Set exercise —
Copy the rows from the line containing "This screenshot has height=1130, width=1125." down through the line containing "(x=29, y=137)", swapping "Windows" for "Linux" and leaving everything else untouched.

--- start ---

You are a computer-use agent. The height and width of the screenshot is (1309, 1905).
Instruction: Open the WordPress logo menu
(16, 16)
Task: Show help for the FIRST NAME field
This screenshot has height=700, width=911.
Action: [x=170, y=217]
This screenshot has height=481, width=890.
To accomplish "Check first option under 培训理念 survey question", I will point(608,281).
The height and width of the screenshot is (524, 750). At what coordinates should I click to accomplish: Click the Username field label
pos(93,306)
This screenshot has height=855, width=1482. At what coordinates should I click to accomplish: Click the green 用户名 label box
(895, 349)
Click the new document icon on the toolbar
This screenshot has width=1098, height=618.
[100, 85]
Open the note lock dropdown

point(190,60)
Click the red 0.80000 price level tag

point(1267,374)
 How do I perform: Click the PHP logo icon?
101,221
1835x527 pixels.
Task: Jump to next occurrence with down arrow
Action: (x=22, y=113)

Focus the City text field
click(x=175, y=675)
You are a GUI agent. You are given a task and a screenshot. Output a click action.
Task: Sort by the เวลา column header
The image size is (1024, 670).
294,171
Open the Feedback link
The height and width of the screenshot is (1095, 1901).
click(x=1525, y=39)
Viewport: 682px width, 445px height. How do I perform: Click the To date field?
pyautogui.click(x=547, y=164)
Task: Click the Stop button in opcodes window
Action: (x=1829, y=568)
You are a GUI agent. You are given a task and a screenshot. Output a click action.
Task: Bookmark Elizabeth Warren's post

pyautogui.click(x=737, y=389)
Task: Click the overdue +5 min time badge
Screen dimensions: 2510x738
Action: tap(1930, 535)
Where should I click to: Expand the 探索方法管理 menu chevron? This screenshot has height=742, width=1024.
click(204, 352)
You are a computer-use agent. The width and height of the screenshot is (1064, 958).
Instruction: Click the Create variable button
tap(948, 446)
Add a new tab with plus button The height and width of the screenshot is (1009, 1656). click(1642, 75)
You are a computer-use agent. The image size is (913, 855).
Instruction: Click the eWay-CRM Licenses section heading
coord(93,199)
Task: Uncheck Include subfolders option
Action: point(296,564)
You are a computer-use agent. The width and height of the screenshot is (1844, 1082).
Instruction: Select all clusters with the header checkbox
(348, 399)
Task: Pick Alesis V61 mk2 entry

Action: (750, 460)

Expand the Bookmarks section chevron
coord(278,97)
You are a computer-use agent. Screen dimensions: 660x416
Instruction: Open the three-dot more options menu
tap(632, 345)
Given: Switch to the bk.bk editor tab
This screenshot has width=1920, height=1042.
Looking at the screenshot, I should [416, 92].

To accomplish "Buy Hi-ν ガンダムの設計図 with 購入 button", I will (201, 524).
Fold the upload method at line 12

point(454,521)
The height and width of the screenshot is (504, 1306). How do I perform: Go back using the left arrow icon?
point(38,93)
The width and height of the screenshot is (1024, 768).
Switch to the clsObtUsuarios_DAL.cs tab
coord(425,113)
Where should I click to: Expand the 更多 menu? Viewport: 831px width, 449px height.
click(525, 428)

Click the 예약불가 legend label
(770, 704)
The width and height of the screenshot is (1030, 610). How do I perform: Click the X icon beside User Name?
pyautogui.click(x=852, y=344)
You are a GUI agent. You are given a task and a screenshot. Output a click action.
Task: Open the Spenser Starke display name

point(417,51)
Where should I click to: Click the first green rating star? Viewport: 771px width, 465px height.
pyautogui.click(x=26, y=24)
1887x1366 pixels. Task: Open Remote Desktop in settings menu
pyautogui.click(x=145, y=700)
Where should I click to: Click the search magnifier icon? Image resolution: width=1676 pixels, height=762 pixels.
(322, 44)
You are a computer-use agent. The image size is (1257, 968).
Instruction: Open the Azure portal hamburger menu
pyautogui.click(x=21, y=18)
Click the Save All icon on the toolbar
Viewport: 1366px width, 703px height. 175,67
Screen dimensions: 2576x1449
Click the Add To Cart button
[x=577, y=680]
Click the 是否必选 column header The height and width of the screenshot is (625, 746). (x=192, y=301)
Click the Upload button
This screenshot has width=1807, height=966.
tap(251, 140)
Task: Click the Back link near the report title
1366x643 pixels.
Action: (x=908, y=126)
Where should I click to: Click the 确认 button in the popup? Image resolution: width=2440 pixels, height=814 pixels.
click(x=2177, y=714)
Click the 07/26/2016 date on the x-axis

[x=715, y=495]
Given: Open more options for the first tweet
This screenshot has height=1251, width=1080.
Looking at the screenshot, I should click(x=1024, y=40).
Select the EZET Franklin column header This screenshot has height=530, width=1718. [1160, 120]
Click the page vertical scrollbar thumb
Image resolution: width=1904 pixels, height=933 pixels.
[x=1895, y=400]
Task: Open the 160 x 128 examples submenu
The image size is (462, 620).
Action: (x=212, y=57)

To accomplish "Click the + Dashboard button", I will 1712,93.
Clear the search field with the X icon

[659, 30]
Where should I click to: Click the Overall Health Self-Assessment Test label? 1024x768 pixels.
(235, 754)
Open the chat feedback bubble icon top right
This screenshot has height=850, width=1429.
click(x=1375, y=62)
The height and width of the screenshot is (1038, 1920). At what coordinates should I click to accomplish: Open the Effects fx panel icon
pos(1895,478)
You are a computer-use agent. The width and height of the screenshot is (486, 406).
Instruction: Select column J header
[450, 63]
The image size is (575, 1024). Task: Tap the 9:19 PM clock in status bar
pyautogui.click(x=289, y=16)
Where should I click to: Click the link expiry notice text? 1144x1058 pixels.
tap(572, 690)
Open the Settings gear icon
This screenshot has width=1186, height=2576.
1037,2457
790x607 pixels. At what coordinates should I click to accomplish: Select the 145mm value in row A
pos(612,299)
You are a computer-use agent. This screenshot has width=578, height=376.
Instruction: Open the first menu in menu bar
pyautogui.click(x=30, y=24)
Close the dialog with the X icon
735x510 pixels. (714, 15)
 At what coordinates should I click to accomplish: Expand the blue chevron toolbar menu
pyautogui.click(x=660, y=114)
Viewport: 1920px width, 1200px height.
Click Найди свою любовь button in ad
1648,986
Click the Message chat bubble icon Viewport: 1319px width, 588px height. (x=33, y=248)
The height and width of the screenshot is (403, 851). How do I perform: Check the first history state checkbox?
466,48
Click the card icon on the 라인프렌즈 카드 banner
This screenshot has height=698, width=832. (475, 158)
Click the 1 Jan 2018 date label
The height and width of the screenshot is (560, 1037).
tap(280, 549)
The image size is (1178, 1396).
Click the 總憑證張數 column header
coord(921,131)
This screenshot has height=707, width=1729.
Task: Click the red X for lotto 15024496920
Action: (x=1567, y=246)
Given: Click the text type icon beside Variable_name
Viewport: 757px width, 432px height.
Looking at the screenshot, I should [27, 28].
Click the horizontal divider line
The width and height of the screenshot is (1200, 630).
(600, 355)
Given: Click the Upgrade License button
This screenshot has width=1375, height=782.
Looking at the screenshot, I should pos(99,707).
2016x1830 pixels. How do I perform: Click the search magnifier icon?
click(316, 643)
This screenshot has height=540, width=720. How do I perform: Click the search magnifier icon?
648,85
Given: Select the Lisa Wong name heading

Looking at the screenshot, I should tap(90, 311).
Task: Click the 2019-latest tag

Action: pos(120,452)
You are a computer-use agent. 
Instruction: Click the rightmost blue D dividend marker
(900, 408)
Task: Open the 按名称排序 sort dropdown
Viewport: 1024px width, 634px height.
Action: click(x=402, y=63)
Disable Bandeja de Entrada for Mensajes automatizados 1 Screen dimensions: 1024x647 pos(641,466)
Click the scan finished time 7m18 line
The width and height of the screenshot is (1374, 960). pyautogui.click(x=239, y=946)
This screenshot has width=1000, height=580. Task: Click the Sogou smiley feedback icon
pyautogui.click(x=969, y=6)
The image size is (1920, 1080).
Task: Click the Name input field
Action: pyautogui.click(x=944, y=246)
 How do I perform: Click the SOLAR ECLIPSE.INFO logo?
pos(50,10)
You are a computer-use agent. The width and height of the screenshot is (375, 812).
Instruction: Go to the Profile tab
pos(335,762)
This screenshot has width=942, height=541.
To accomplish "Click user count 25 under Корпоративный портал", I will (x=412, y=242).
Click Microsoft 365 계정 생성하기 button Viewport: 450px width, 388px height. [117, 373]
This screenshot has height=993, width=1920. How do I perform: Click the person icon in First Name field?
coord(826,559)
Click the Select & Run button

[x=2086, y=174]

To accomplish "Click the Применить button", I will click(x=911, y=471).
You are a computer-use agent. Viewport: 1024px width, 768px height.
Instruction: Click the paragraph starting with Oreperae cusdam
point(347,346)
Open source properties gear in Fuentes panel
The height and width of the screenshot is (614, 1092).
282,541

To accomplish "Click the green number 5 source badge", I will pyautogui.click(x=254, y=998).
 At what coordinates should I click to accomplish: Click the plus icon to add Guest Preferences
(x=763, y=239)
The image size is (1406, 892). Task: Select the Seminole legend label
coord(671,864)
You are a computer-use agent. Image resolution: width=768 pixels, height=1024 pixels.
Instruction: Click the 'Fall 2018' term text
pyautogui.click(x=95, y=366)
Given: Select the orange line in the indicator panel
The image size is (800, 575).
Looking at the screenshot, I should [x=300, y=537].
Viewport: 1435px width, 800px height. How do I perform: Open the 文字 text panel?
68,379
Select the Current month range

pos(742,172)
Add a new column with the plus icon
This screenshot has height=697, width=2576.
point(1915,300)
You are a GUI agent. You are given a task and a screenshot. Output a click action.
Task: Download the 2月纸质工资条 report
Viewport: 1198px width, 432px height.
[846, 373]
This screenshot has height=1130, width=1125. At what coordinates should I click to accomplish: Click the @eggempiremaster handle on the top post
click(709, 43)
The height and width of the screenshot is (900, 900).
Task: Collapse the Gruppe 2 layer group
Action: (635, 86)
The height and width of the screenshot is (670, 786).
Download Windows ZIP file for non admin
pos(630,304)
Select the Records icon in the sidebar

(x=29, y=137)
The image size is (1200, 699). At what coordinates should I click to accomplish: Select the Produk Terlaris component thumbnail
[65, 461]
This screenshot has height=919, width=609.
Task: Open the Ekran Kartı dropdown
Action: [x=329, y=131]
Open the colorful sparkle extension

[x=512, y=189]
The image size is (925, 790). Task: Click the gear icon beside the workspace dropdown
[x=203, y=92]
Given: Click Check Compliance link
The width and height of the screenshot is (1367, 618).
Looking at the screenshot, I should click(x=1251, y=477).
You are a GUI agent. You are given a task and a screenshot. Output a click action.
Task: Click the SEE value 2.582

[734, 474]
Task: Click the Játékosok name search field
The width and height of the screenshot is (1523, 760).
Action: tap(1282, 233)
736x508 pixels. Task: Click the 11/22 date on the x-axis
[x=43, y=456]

--- end ---

Task result —
This screenshot has height=1130, width=1125. At what coordinates should I click to accomplish: Click the @eggempiremaster handle on the top post
click(709, 43)
The height and width of the screenshot is (900, 900).
Task: Collapse the Gruppe 2 layer group
Action: (635, 86)
The height and width of the screenshot is (670, 786).
Download Linux ZIP file for non admin
pos(630,304)
Select the Records icon in the sidebar

(x=29, y=137)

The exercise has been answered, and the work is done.